**Dataset records:**
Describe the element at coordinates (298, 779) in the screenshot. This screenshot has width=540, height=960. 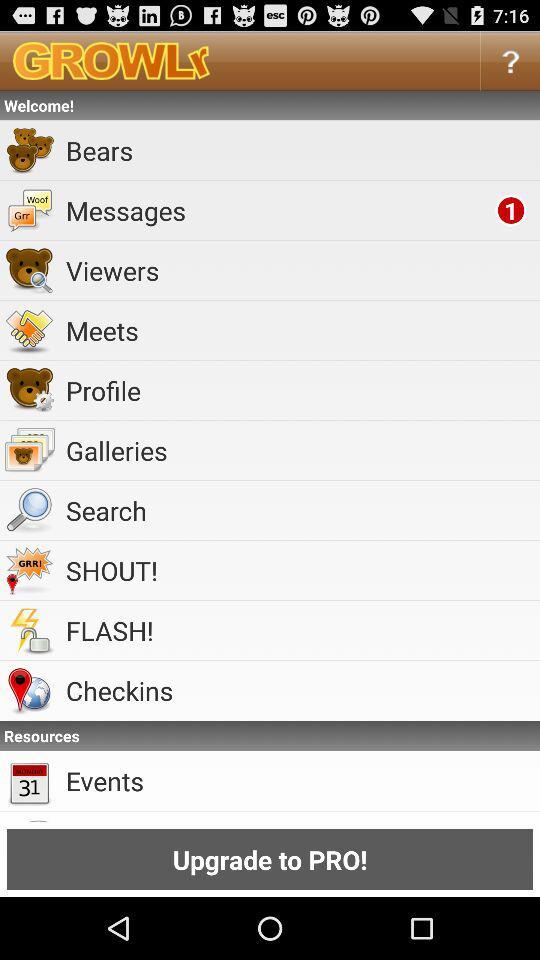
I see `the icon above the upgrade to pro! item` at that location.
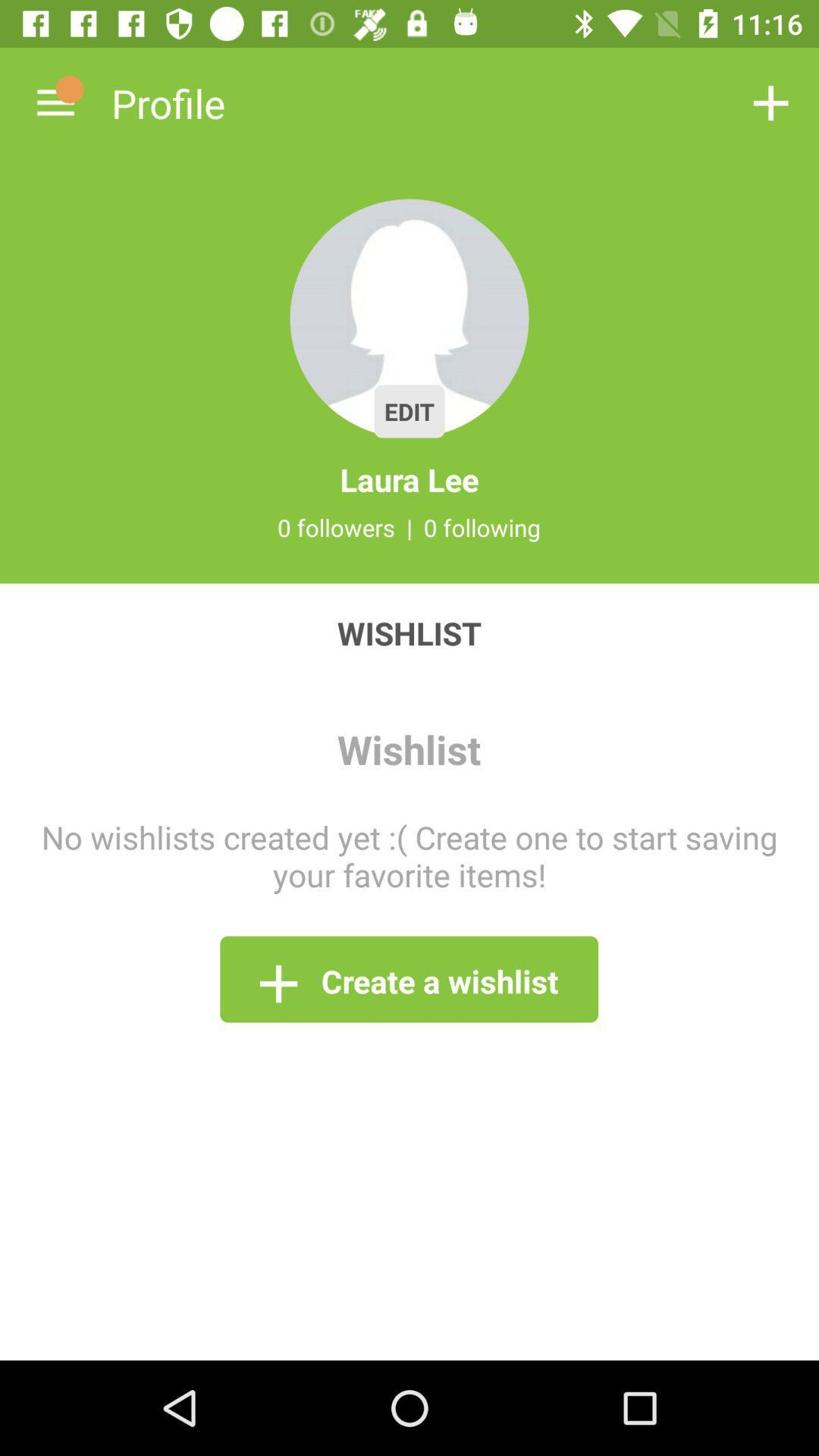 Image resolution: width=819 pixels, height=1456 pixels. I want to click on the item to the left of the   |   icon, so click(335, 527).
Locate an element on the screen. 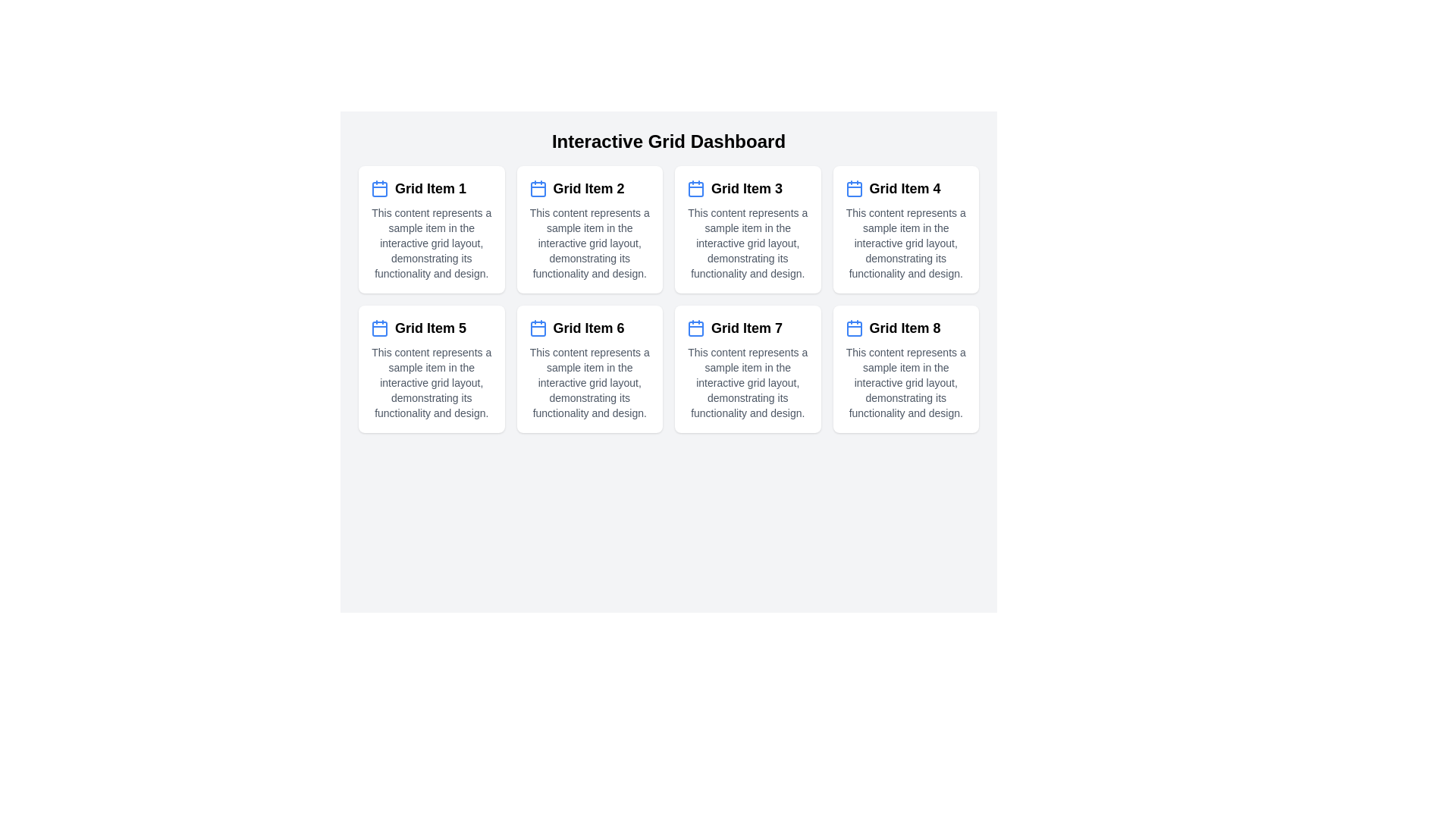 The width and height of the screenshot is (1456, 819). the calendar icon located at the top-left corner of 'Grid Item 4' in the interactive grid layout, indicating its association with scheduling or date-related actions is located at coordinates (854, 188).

==

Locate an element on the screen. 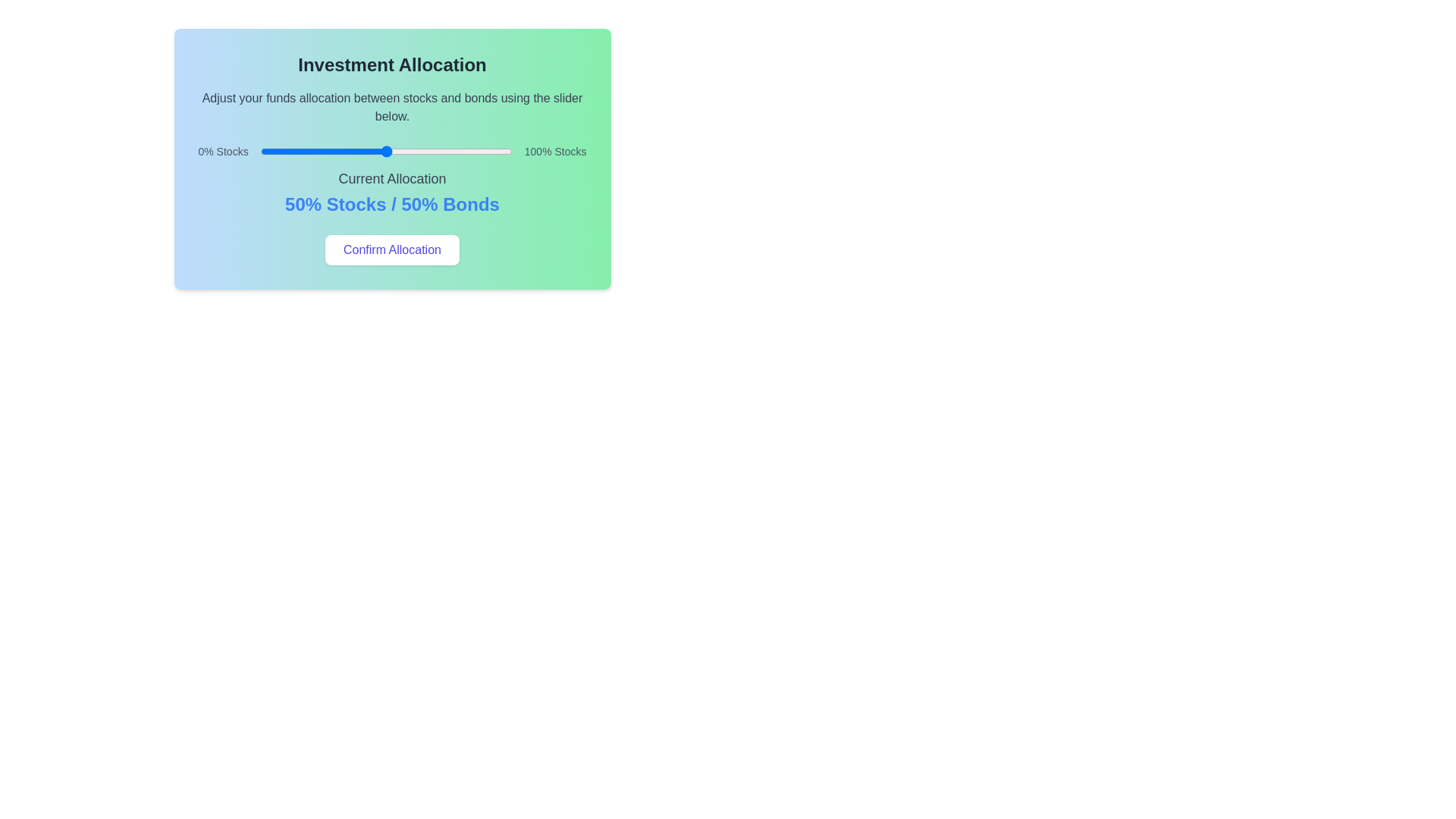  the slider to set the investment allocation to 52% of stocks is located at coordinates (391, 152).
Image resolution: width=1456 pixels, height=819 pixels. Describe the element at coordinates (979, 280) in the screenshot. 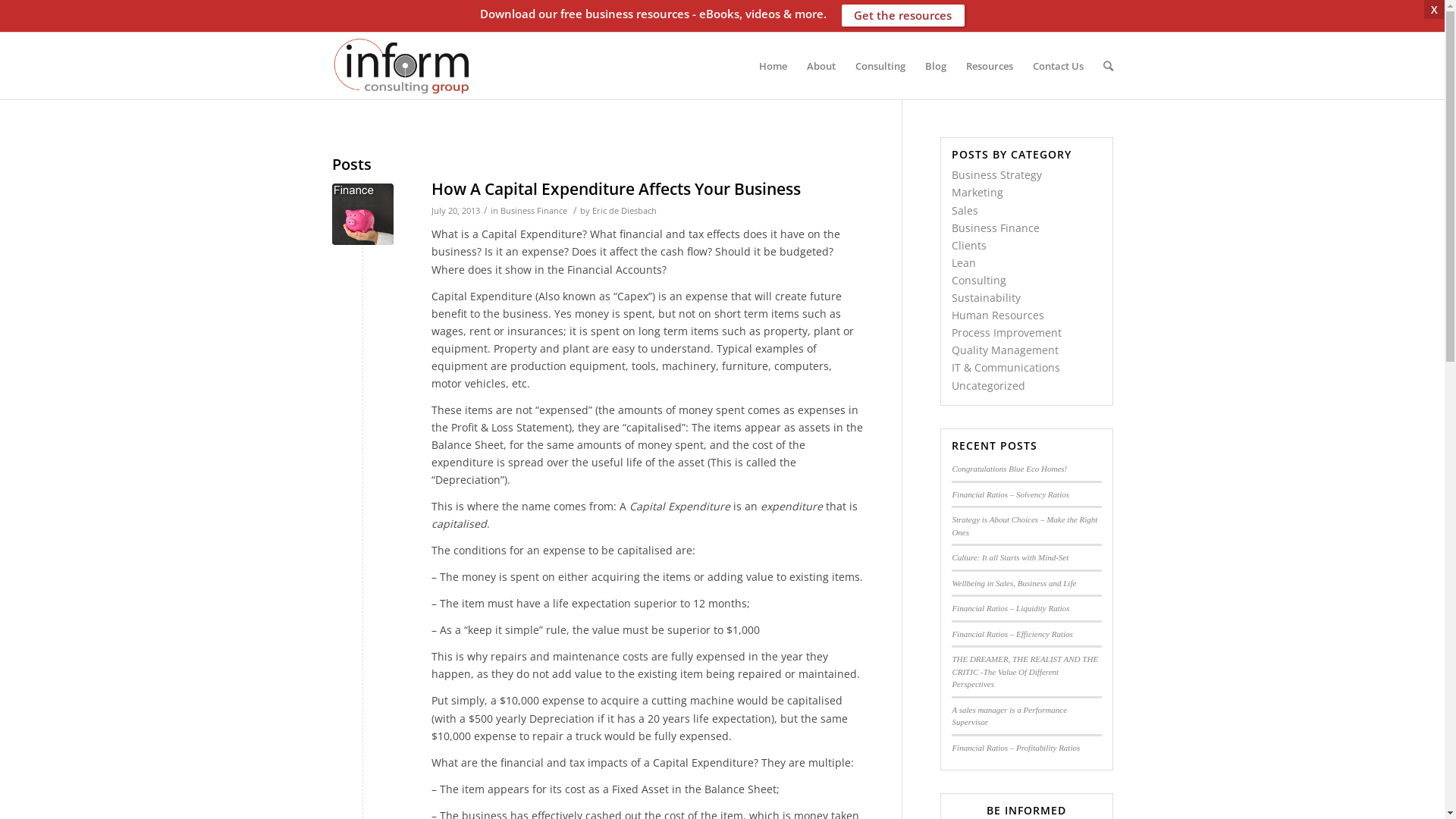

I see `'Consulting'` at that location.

**Exercise description:**
Duplicate the items from the line with "Describe the element at coordinates (298, 779)" to the line with "icon above the", both included, and leave the pictures out of your answer.

**Solution to the problem:**
Describe the element at coordinates (298, 779) in the screenshot. This screenshot has width=540, height=960. 
I see `the icon above the upgrade to pro! item` at that location.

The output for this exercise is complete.